Elisabeth Badinter, the distinguished French scholar and professor at the École Polytechnique, has published a new book entitled Le conflit: La femme et la mere (Flammarion 2010).  In the book, Professor Badinter mourns the fact that women are increasingly valuing the role of motherhood over the realization of their talents and skills in the work place.  For she thinks that this is tantamount to none other than a return to male dominance.  A moment’s reflection should suffice to show that this is not so at all.  It is in this regard that I find the views of Dr. Laura Schlessinger so very telling and to the point.

The issue, of course, is not whether women are capable of doing brilliant things in the work place.  We know that they are.  To be sure, there are men who cannot seem to wrap their mind around this truth.  However, the point most certainly cannot be that unless every man accepts women as fully equal, then the struggle must go on.  I say this because unanimity regarding matters of equality would appear to be an impossibility, whether we are talking about the sexes or ethnic groups.  Indeed, there are women who believe that women are superior to men with regard to morals; and there are blacks who believe that blacks are superior to whites with respect to morals.

[Data provided]
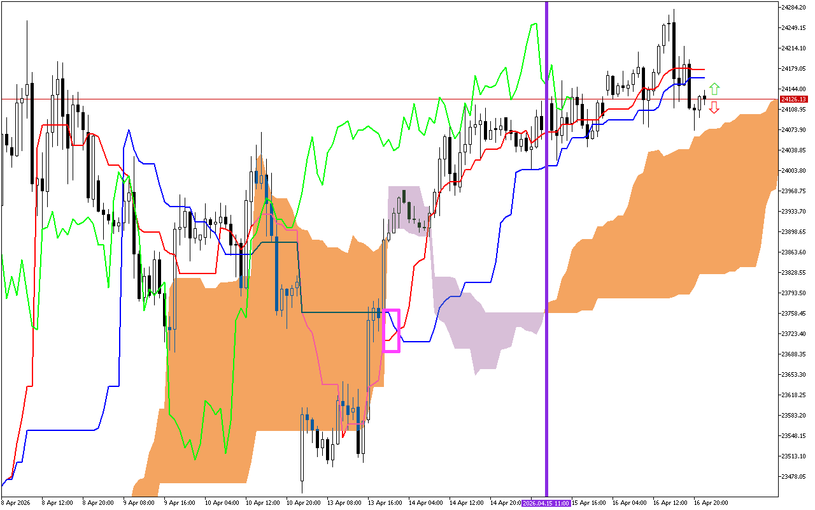This screenshot has width=815, height=510.
Task: Click the 23478.05 price at scale bottom
Action: coord(793,477)
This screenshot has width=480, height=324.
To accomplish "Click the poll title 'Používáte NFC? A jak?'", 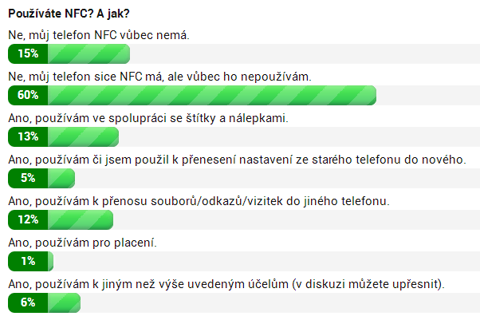I will click(69, 14).
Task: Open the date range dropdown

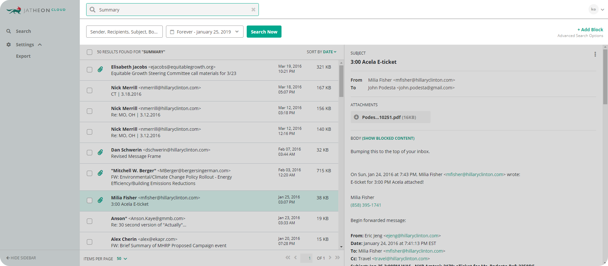Action: pos(205,32)
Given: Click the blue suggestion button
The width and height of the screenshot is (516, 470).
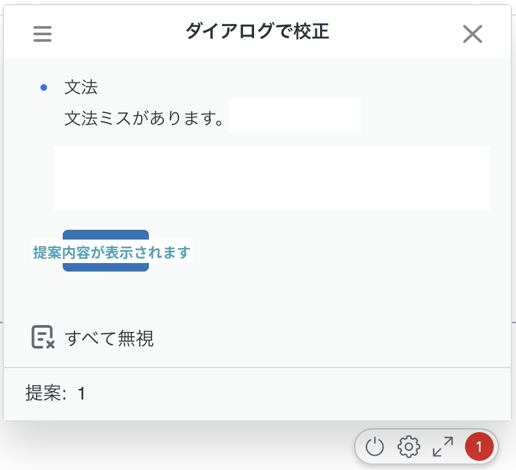Looking at the screenshot, I should (106, 251).
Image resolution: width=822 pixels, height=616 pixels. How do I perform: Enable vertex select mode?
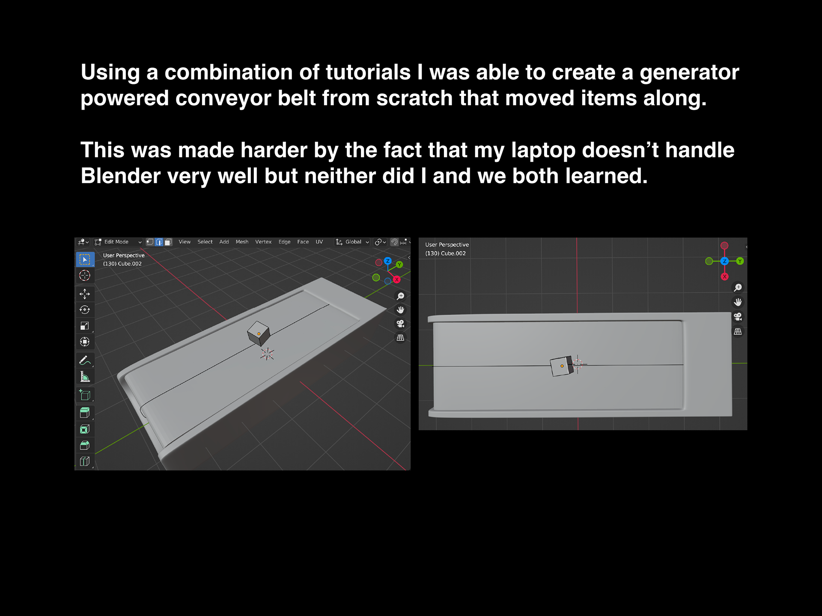click(150, 242)
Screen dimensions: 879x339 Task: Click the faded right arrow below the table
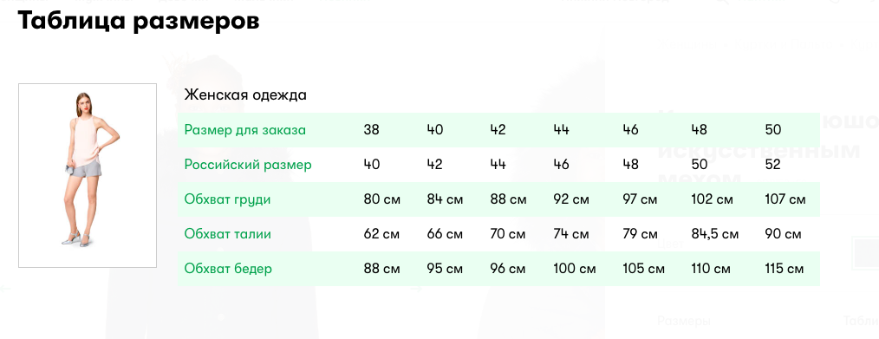pyautogui.click(x=416, y=289)
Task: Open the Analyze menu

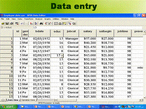Action: point(39,19)
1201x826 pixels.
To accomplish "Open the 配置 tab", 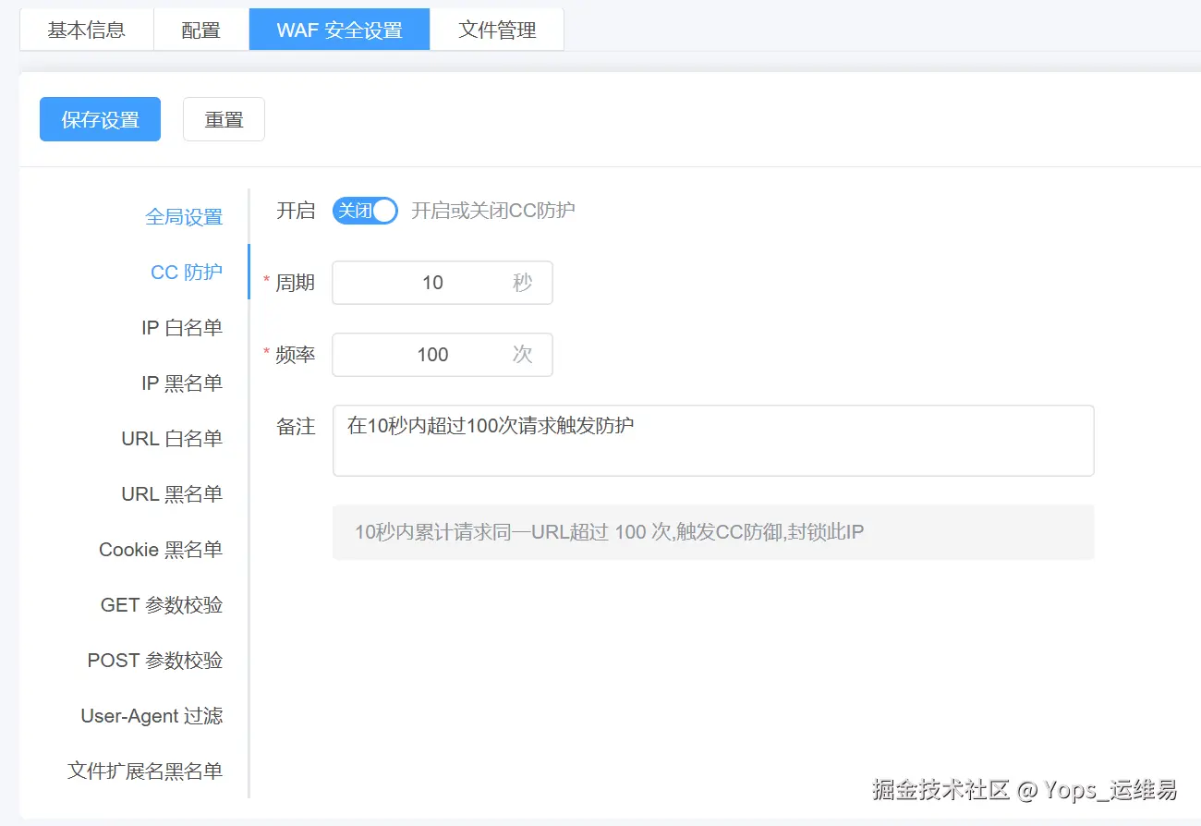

[What you need to do]
**1)** Convert the rows from the line with "Task: Open the Analyze menu" through the end of the records into a numbered list, leaving out blank lines and any pictures.
**2)** Carry on the passage about Elisabeth Badinter's book on motherhood and work from the point where it stops.

[Responses in order]
**1)**
1. Task: Open the Analyze menu
2. Action: point(39,19)
3. 1201x826 pixels.
4. To accomplish "Open the 配置 tab", 

**2)**
At any rate, Laura Schlessinger’s point is twofold: (1) If adequately informed women would prefer to devote their lives to raising children rather than excelling in the work place, then surely there is nothing wrong with women making that choice?  (2) There something majestic about motherhood that has no equal in terms of other activities.

There are good reasons why we suppose that (2) is true.  In their evolutionary reasons why (2) is true.  These reasons fall under the category of parental investment.  Women put their lives on the line to bring a child into the world.  For that very reason, it stands to reason that there is a bond between mother and child that has no equal between father and child.  This is why in the movie “Sophie’s Choice,” for example, it is the mother rather than the father who is asked to choose which son shall live and which son shall die.

Such a choice would of course be painful for the father.  However, because the mother has brought each child into the world, such a choice has a pain for the mother that simply has no equal in the life of the father.  This we instinctively grasp.

At any rate, what intrigues me is that Professor Elisabeth Badinter has entirely discounted this reality regarding women and motherhood.  Or, to put the point another way, it is as if Badinter takes motherhood to be on a par with any other task that a woman perform.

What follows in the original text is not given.